(Ausgewählter Text):
****

Ich will Zeugnis ablegen bis zum letzten. Tagebücher 1933 - 1945.
München; gegen Morgen dort.
Do.
5.4.
München. Dachau 16 h, 17 h: Pfaffenhofen. Nacht im Wartesaal.
Fr.
6.4.
Pfaffenhofen. Milchauto mittags nach Schweitenkirchen. Nacht in Schweitenkirchen.
Sbd.
7.4.
Wanderung Schweitenkirchen–Pfaffenhofen. Weiter nach München; Nacht im Bunker.
So.
8.4.
München (Vossler); Nacht im Bunker.
Mo.
9.4.
München. Dachau. Nachts: Bahnhof Dachau.
Di.
10.4.
Dachau–Ingolstadt. 11.30 h. Angriff auf Ingolstadt. Wanderung nach Zuchering. Fahrt nach Aichach. Ankunft 1.30 h. Nacht im Wartesaal.

****

(Vorliegende Einträge):
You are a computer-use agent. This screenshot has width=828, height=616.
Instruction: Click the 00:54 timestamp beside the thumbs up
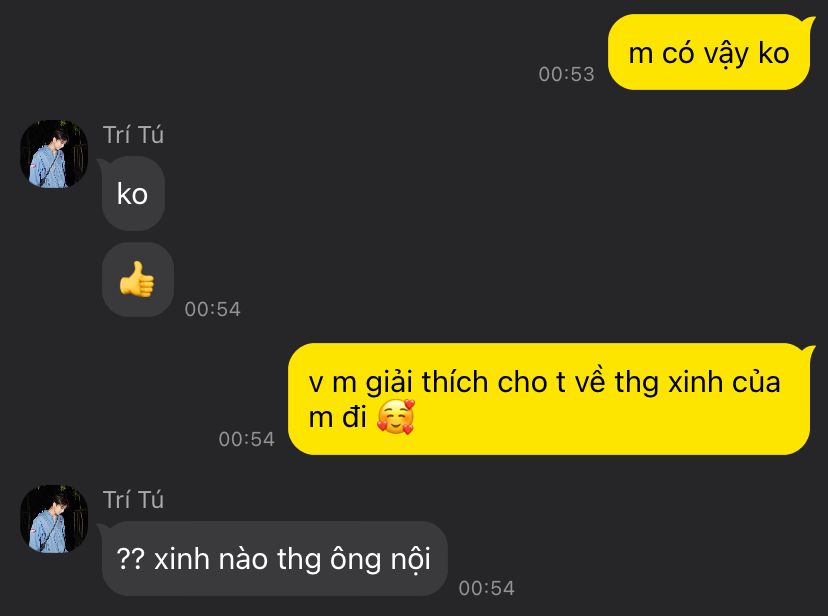point(212,309)
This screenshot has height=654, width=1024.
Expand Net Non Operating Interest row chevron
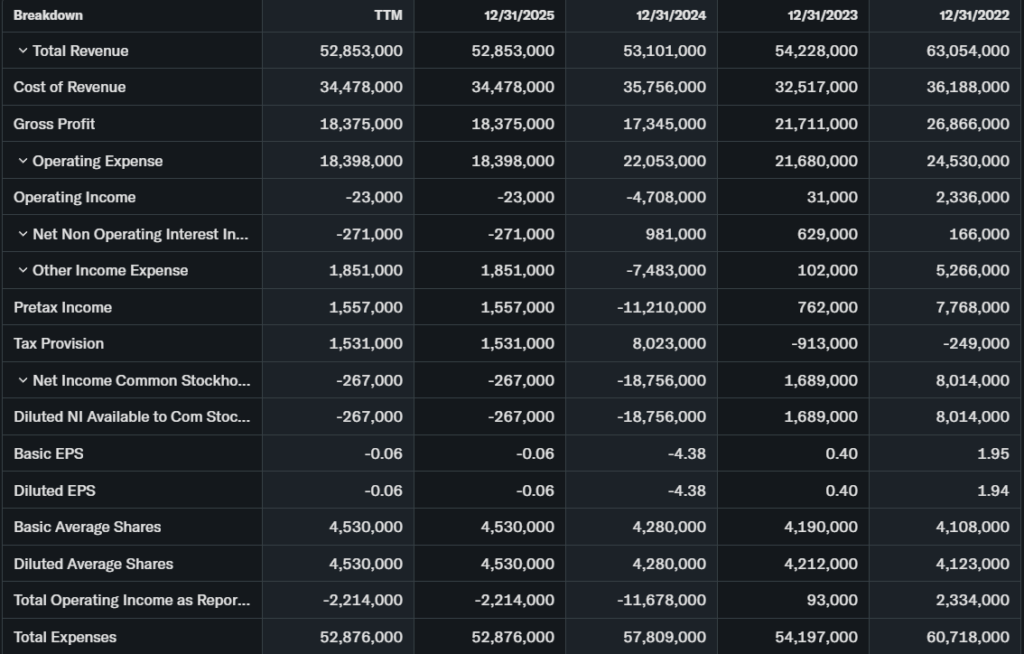22,234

****

(Gestellte Aufgaben):
1 - Beantworte zum Tagebuchauszug:
(a) Wo wird die Nacht am 5.4. verbracht?
(b) Womit geht es am 6.4. nach Schweitenkirchen?
(c) Was ereignet sich am 10.4. um 11.30 h?
2 - Schreib aus dem Tagebuchauszug den Abschnitt ab, der mit den Worten „Ich will Zeugnis“ anfängt und mit „(Vossler); Nacht im Bunker.“ schließt, und benenne darin „Bunker“ in „Luftschutzkeller“ um.
3 - Setze den Tagebuchauszug über die Reisestationen im April dort fort, wo er aufhört.
Die Einträge haben mit dem Tagebuchauszug nichts zu tun.

(Ergebnisse je Aufgabe):
1 -
(a) Im Wartesaal.
(b) Mit dem Milchauto, mittags.
(c) Ein Angriff auf Ingolstadt.

2 -
Ich will Zeugnis ablegen bis zum letzten. Tagebücher 1933 - 1945.
München; gegen Morgen dort.
Do.
5.4.
München. Dachau 16 h, 17 h: Pfaffenhofen. Nacht im Wartesaal.
Fr.
6.4.
Pfaffenhofen. Milchauto mittags nach Schweitenkirchen. Nacht in Schweitenkirchen.
Sbd.
7.4.
Wanderung Schweitenkirchen–Pfaffenhofen. Weiter nach München; Nacht im Luftschutzkeller.
So.
8.4.
München (Vossler); Nacht im Luftschutzkeller.

3 -
Mi.
11.4.
Aichach. Wanderung nach Inchenhofen. Nacht.
Do.
12.4.
Inchenhofen. 14.15 h Militärauto nach Aichach. Abends Unterbernbach. Nacht beim Ortsbauernführer.
Also sieben von zehn Nächten in Wartesälen, Bunkern, Zügen, ohne aus den Kleidern zu kommen, ungewaschen, bei unzulänglichster Beköstigung.
Heute, Freitag, der erste ruhigere Tag, und auch zu morgen hin ist uns das Nachtlager gesichert. Aber ob wir dauernd, in eigenem Zimmer, unterkommen, ist noch immer nicht entschieden.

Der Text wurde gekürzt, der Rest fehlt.